Jakarta - Menteri Keuangan Purbaya Yudhi Sadewa memastikan defisit Anggaran Pendapatan dan Belanja Negara (APBN) akan tetap dijaga di bawah 3% dan rasio utang dikendalikan di bawah 60% terhadap produk domestik bruto (PDB). Disiplin fiskal akan terus dijaga di tengah banyaknya lembaga pemeringkat dunia yang memperhatikan Indonesia."Kita mengambil tindakan itu bukan untuk menyusahkan ekonomi, tetapi kita mengambil tindakan yang optimal sambil menjaga batasan-batasan ini karena kan kita dilihat oleh lembaga pemeringkat dunia, bisa nggak Indonesia menjaga defisitnya di bawah 3%," kata Purbaya dalam rapat kerja dengan Komite IV DPD RI, Senin (22/6/2026).Purbaya sendiri heran mengapa hanya Indonesia yang kerap disorot mengenai defisit APBN-nya. Padahal banyak negara lain yang telah berada di atas 3% seperti Malaysia, Vietnam, India dan Amerika Serikat (AS).

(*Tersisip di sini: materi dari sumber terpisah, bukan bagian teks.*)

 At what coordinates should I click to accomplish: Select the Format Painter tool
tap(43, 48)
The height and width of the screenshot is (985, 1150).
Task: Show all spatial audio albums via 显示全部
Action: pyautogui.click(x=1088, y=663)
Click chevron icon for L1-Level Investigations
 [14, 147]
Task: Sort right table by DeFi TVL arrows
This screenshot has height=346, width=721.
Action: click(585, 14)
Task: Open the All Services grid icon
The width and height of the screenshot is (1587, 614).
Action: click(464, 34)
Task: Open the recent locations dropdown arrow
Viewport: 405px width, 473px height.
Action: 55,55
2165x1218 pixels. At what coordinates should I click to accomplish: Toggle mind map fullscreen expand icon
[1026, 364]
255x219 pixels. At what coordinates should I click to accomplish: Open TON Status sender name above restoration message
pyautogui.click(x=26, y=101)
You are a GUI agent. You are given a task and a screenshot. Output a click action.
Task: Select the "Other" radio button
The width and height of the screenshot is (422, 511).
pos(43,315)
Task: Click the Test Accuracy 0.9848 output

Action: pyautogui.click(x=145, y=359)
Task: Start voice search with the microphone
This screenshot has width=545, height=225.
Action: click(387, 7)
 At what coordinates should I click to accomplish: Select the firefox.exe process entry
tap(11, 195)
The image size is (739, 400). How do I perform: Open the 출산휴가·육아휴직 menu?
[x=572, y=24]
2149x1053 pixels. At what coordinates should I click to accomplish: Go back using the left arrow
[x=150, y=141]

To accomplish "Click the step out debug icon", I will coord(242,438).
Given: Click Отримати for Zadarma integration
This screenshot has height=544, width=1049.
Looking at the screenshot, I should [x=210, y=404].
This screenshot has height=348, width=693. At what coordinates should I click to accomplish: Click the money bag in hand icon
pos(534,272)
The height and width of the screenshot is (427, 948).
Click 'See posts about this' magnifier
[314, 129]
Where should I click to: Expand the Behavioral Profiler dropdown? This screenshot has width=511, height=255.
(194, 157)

"Padahal yang lain sudah di atas 3%. Hanya kita yang disorot, saya juga agak bingung sebetulnya kenapa, tetapi nggak apa, kita stick ke disiplin yang mereka terapkan. Nanti kita tunjukan ke mereka bahwa yang terbaik adalah kita, negara lain harus contoh kita," ucap Purbaya."Karena banyak negara Eropa sudah di atas 3% defisitnya dan rasio utang ke PDB-nya besar-besar. Jerman saja 60% lebih, AS 100%, Jepang 275%, besar-besar, tetapi kita yang diincar, saya nggak tahu kenapa, mungkin kita masih kurang doa," tambahnya.Purbaya memastikan defisit APBN 2026 masih bisa dijaga di tengah kenaikan beban pembayaran subsidi BBM dan listrik. Defisit dipastikan tetap berada di bawah 3%."Kita desain sekarang mendekati 2,9% atau lebih rendah lagi. Saya yakin kalau harga minyak dunia turun ke bawah ke level yang sebelumnya, di kuartal II-2026 defisit kita akan bisa turun ke bawah 2,9%," imbuh Purbaya.